Experiments, Quasi-experiments, and Definitely not Experiments

What’s so great about randomization and control anyway?

An important question to ask for any study design is: what causal effects are, or could be identified here? Often the answer is ‘none’, and that is an important thing to know. Not only is purely descriptive research important in itself, but all causal inferences from data are still descriptive studies when the causal claims are removed.

More typically we must ask: what assumptions - in the broadest sense - would it be necessary to make in order to identify an effect of interest in this study?

This week we revisit the ‘experimental ideal’ for causal inference with a critical eye. In most policy contexts we cannot, or should not, randomize or control ‘treatment’ assignment, so one question is how close we can get to the ideal.

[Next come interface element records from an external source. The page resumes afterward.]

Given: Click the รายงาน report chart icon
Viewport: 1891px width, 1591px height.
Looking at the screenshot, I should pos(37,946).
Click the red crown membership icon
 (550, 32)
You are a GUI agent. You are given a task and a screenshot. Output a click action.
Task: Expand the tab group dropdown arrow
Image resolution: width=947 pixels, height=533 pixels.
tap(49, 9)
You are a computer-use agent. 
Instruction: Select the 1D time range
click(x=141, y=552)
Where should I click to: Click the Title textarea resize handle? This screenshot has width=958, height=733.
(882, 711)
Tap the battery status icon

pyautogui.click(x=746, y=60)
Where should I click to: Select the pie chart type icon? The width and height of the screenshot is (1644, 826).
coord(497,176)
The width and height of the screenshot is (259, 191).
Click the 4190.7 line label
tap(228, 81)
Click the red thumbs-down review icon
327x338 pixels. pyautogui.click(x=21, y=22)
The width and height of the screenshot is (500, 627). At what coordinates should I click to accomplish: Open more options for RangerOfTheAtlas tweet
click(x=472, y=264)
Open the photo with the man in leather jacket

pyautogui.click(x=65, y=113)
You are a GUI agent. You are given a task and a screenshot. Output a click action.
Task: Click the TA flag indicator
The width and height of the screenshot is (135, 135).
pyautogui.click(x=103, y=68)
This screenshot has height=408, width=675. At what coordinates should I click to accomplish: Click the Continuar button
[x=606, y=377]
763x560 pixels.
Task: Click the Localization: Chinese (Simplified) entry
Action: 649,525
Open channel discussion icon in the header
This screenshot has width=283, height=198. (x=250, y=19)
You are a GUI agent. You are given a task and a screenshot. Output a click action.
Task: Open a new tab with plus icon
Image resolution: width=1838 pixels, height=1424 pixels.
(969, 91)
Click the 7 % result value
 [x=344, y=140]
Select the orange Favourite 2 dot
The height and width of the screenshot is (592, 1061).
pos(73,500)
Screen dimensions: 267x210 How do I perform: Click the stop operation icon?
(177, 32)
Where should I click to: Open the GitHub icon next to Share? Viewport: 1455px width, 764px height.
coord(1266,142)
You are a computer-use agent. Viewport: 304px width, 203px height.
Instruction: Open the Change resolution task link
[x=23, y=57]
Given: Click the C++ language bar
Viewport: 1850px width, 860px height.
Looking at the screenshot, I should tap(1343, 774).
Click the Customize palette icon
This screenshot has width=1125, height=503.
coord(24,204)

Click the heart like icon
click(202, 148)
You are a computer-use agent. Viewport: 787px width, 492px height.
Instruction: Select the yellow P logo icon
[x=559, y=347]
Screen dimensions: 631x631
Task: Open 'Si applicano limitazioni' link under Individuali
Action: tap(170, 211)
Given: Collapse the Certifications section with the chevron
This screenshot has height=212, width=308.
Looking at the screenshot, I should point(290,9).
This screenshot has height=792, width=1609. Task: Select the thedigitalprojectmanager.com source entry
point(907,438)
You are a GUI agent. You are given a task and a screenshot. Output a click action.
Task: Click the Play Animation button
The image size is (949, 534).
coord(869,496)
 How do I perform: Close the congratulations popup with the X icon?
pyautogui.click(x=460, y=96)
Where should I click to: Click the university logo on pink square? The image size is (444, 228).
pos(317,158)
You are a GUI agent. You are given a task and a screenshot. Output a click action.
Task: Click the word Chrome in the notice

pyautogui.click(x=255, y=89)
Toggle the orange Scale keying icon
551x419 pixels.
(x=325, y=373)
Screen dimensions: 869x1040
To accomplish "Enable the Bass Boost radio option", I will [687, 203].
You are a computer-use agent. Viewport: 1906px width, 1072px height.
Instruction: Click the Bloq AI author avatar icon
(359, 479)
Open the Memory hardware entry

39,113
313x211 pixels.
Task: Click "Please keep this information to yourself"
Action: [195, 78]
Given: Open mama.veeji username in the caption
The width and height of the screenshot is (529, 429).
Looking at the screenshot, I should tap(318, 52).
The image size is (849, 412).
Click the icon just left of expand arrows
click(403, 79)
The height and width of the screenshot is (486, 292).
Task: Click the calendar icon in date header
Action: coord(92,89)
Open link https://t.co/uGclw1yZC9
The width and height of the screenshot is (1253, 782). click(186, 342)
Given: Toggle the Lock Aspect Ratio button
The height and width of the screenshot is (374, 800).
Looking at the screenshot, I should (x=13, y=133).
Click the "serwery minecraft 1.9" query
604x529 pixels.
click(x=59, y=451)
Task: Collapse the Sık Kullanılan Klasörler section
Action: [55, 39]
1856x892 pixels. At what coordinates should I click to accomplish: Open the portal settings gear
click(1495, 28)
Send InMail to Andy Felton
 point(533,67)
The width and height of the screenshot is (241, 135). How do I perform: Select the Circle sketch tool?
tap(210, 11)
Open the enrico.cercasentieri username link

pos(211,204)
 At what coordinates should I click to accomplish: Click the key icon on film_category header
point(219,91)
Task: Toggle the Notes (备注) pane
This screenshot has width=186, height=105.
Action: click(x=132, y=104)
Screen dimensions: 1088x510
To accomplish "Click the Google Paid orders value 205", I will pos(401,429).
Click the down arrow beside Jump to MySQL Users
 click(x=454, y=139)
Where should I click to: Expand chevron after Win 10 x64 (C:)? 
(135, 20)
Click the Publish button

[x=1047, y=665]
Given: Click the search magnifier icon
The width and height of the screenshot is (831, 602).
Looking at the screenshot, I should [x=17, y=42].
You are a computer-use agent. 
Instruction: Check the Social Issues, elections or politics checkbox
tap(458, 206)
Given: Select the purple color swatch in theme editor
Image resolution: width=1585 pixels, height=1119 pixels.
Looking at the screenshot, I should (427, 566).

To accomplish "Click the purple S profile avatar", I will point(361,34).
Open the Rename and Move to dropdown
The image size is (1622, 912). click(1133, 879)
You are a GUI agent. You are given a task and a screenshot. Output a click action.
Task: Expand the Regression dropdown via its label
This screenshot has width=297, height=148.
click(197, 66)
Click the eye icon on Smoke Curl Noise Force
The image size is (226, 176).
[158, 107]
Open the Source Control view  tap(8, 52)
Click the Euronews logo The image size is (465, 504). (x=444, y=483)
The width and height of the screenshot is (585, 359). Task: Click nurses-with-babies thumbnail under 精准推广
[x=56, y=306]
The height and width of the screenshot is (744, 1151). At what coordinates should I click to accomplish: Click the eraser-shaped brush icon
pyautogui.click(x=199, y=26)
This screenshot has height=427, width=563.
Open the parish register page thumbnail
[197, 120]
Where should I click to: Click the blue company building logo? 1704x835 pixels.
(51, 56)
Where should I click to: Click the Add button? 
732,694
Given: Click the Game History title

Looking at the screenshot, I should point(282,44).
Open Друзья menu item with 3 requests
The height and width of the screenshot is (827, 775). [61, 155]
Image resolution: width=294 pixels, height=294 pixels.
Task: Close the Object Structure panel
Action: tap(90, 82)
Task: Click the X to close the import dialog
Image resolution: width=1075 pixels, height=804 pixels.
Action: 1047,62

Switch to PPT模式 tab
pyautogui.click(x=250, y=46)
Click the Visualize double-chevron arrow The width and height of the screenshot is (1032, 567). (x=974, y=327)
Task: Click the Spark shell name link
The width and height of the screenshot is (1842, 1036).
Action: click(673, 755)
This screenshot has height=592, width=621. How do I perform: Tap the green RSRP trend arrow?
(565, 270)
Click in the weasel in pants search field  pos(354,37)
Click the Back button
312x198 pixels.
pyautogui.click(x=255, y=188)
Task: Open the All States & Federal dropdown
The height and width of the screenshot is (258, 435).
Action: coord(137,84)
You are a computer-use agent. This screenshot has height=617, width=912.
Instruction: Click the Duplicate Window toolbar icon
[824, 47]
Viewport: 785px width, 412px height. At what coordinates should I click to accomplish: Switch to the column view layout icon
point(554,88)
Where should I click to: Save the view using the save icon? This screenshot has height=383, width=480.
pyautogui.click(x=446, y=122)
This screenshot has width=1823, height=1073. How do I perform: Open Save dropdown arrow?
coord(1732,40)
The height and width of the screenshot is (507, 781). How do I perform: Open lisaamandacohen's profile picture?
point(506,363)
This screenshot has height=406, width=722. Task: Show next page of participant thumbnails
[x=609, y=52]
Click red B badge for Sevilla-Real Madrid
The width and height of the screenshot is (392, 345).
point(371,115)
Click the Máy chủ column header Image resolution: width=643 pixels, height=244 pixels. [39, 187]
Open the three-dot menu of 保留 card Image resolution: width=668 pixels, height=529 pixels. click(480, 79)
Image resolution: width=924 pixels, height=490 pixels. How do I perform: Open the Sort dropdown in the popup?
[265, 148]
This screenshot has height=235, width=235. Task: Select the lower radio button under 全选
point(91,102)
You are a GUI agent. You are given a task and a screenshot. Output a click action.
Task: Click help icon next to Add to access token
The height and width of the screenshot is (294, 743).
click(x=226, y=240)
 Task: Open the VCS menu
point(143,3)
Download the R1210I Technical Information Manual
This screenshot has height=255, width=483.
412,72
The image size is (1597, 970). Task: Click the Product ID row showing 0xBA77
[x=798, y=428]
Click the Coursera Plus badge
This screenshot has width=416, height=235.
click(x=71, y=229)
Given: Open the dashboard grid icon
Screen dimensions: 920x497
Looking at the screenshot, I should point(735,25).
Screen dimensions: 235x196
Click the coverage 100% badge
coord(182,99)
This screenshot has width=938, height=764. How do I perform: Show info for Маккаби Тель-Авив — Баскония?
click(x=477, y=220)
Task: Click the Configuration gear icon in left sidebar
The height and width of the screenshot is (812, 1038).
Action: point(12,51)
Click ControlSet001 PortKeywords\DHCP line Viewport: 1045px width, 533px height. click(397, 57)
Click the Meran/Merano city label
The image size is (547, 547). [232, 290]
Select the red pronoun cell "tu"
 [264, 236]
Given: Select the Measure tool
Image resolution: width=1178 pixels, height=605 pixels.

Conversely, when we do manage to get an experiment running, particularly a field experiment, then lots of things can happen that make our happy randomization and control go wrong, e.g. non-compliance, attrition (‘drop out’) and missing data of a less drastic variety. At this point we have an partly ‘observational’ study again, so we may as well get used to it.

Either way it’ll be useful to work in a framework that doesn’t strongly distinguish experimental and non-experimental work. The general issue will be: how close to the experimental ideal can we get?

Finally we will consider methods of adaptive experimentation where the sample size and design is dynamically allocated. This methodology was developed in computer science for ‘active’, and more generally ‘reinforcement learning’ applications, but is now used for large scale experimentation, e.g.  in the tech sector. We will look at an example using Thompson sampling.